Woofun AI data shows that TSMC's utilization rates for 5nm and below nodes are expected to remain above 90%, with the 3nm node serving as the core foundation for high-performance computing. Bank of America estimates TSMC's capital expenditure in 2027 may reach between $75 billion and $80 billion, with investment heavily focused on 3nm, 2nm, and advanced packaging capabilities such as CoWoS and SoIC. It is critical to note that while TSMC's official capital expenditure guidance for 2026 stands at around $52 billion to $56 billion, the 2027 figures represent Bank of America's independent forecasts rather than official company guidance.
The upward trajectory extends significantly into backend packaging and testing sectors. The server CPU backend packaging and testing total addressable market could increase from $1.9 billion in 2025 to $9.6 billion in 2028, with the major OSAT advanced backend business share rising from 11% to 24%. ASE is another direct beneficiary of this expansion, with its price target raised from NT$550 to NT$750 alongside a Buy rating. ASE's market share in these relevant markets is projected to increase from 10% in 2025 to 24% in 2028, while TSMC is expected to retain approximately 63% market share. To meet the surging requirements for GPUs, ASICs, and next-generation server CPUs, CoWoS capacity must expand at a compound annual growth rate of 54% from 2025 to 2028.

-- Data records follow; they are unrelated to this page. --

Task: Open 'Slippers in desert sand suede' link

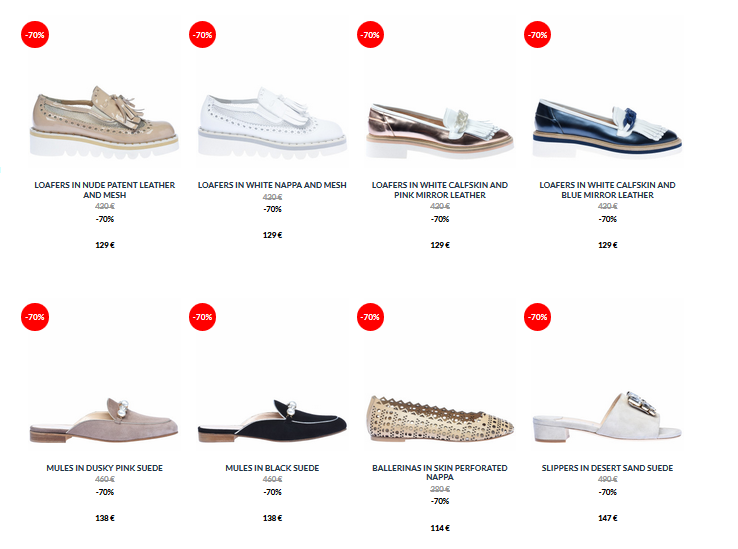Action: [607, 468]
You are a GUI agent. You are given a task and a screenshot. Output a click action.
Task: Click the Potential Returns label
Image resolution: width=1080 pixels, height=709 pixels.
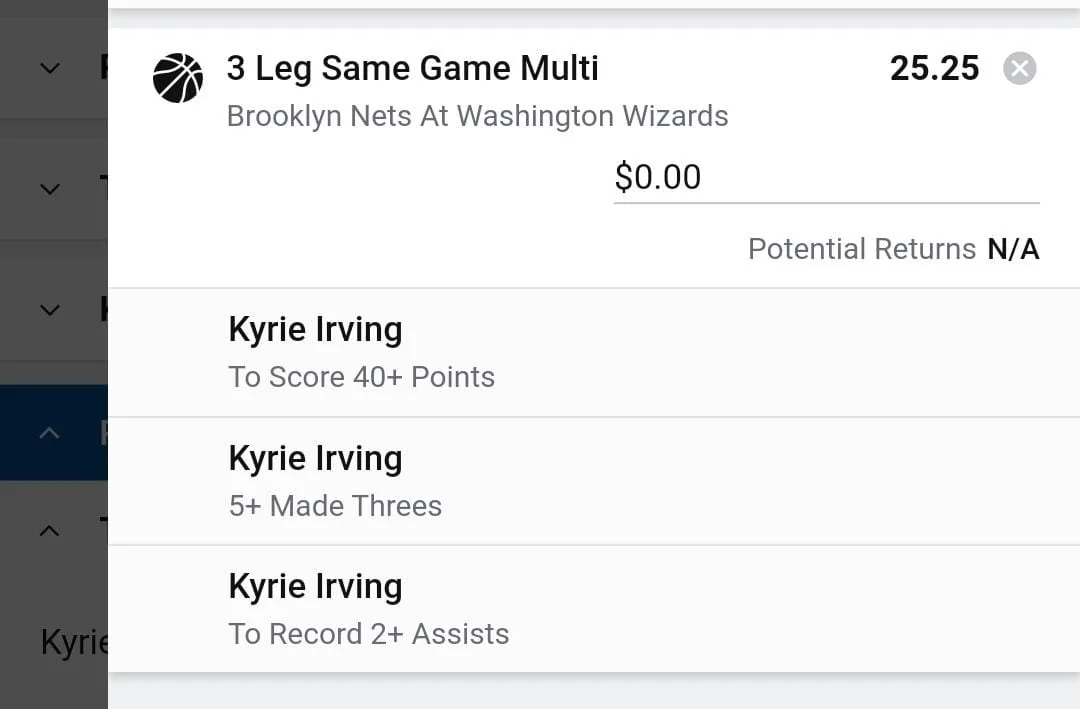861,249
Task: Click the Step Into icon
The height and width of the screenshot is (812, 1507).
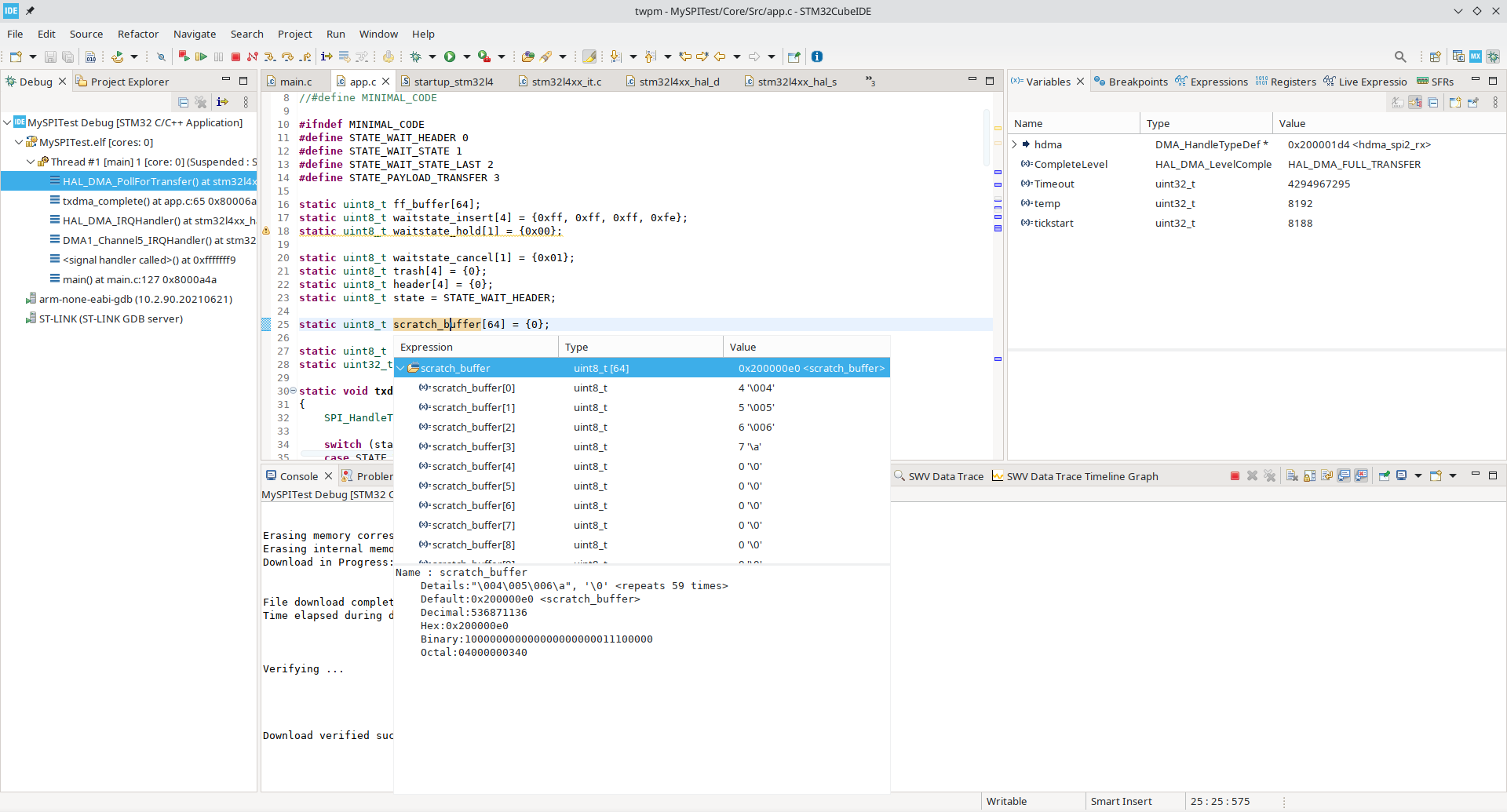Action: (270, 56)
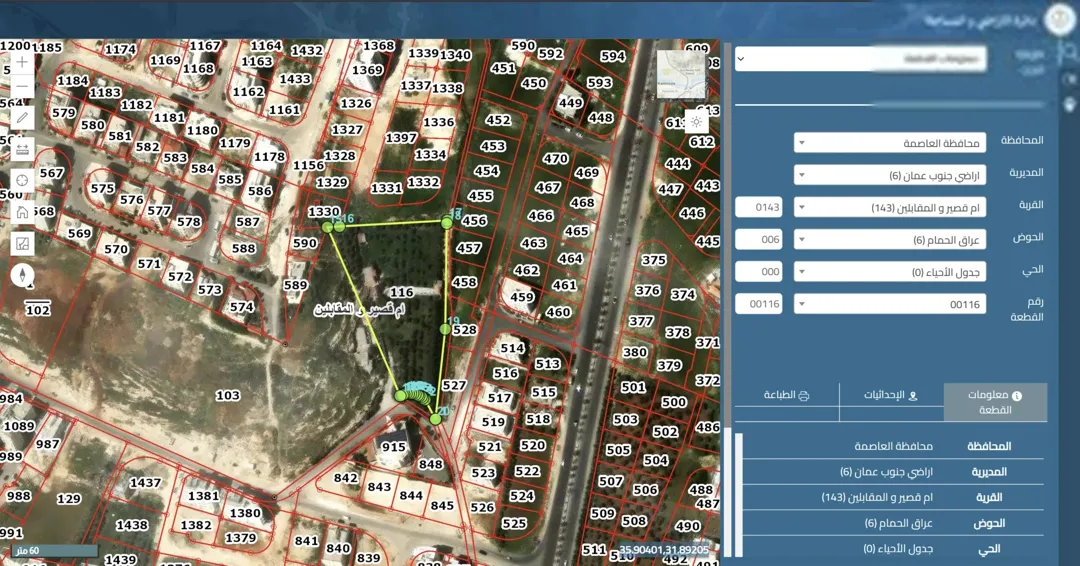The width and height of the screenshot is (1080, 566).
Task: Expand the governorate محافظة العاصمة dropdown
Action: [x=890, y=143]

Testing processes will also see amplified activity, creating value for companies like KYEC and design service firms such as GUC. The scope of supply chain adjustments includes several other listed entities with revised price targets, specifically Kinik, Chroma, Hon Precision, and GPTC. These adjustments reflect a broad-based recognition of the shifting dynamics within the semiconductor ecosystem.
Three critical checkpoints will determine the validity of these projections. The first is the continuation of AI capital expenditure by major cloud providers and AI service providers. The second involves the mass production speed of in-house CPU initiatives, specifically projects like Google Axion and AWS Graviton. The third variable concerns internal capacity changes at Intel, specifically whether the proportion of outsourced manufacturing continues to increase or if orders begin to return to internal manufacturing facilities. This marks a definitive shift in how the industry values the CPU layer of the AI stack.